Lip CreamやGAUZEとの交流エピソードも SLANG KO『終わらないハードコア』トークショーレポ

 北海道・札幌を拠点とするハードコアバンド、SLANGのボーカリストで札幌の音楽シーンに刻まれるライブハウス「KLUB COUNTER ACTION」のオーナーとしても知られるKOの半生に迫った自伝的ノンフィクション『終わらないハードコア SLANG KOとKLUB COUNTER ACTION』(blueprint)の刊行を記念して、11月24日にKOと筆者の石井恵梨子、そして怒髪天の増子直純、BRAHMANのTOSHI-LOWが参加した配信限定トークショーが開催された。

 同トークショーでは、KOと増子が出会ったころの札幌のハードコアシーンや、KOが札幌を拠点に活動を続ける理由、さまざまな大物バンドとの交流、東日本大震災への素早い支援への背景などが語られた。ハードコアのファンはもちろん、日本のバンドの歴史に関心がある人、カッコ良い大人たちの生き様に触れたい人など、大勢を引きつける濃密なトークを楽しめるイベントとなった。

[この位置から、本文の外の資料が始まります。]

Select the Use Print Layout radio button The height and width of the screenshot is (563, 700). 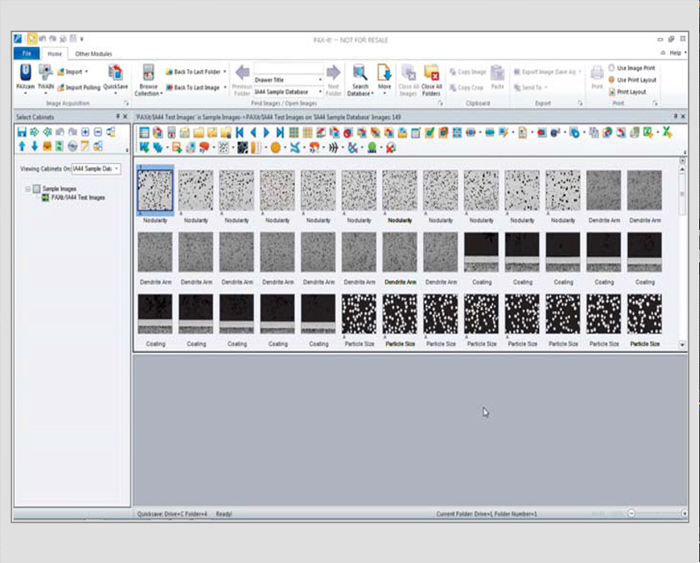pos(612,79)
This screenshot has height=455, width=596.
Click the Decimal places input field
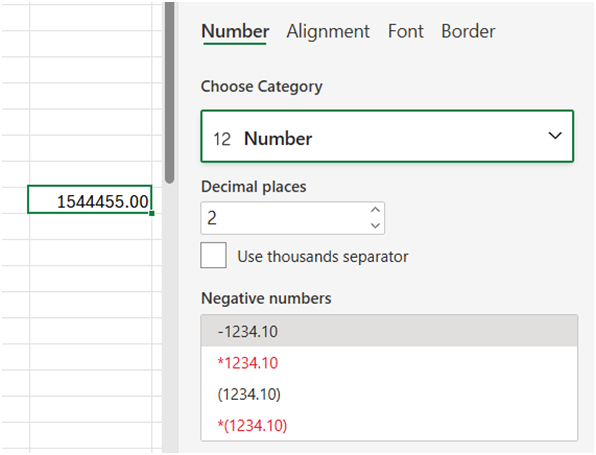click(x=285, y=218)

 SLANGのKOがパンクに目覚めたころのエピソードとして、「中学校の時、みんながパーマをかけているのに俺は髪を立てだした」と語ると、怒髪天の増子も「不良の中でも尖った奴が、ロックンロールからだんだんとパンクに変わっていった」と振り返る。ANARCHYやザ・スターリンといったバンドの活躍に刺激され、ハードコア・パンクに目覚めた北海道の男子が、音楽との出会いを求めて札幌に集まり、顔見知りになっていったそうだ。

 二人が出会ったのは、ストームトゥルーパーズ・オブ・デスの1stアルバム『Speak English or Die』がリリースされた1985年頃。増子が「最初に出会った時のKOちゃんはかわいかったよね」と語ると、KOは「俺、増子さんが自衛隊に行ってたって後から知ったんです」と当時を振り返る。他にも、1984年にメジャーデビューして大人気となっていたTHE STAR CLUBなどのバンドにも触れながら、ハードコアに強く惹かれた世代ならではの思い出話に花を咲かせる。

 TOSHI-LOWは1974年の茨城生まれで当時の札幌シーンについては詳しくなく、 『終わらないハードコア』の「第二章 札幌パンクシーン」で描かれるSLANGの誕生秘話を、驚きとともに読んだと明かす。するとKOが「L.S.Dが元になっているという説明はしてきたけれど、この本に書かれていることが一番、正確」と、同書の内容にお墨付きを与える。札幌ハードコアの歴史、そして現在の日本のハードコアにつながる流れを知るうえで、重要な一冊と言えそうだ。

 札幌で結成されたbloodthirsty butchersのボーカル/ギターで、2013年に急逝した吉村秀樹の名前が上がると、KOがずっとかわいがってもらっていたというエピソードも。怒髪天やeastern youth、bloodthirsty butchersといった先輩バンドが次々と上京していく一方で、KOだけが札幌に残り「KLUB COUNTER ACTON」を開くことになった理由も明らかになっていく。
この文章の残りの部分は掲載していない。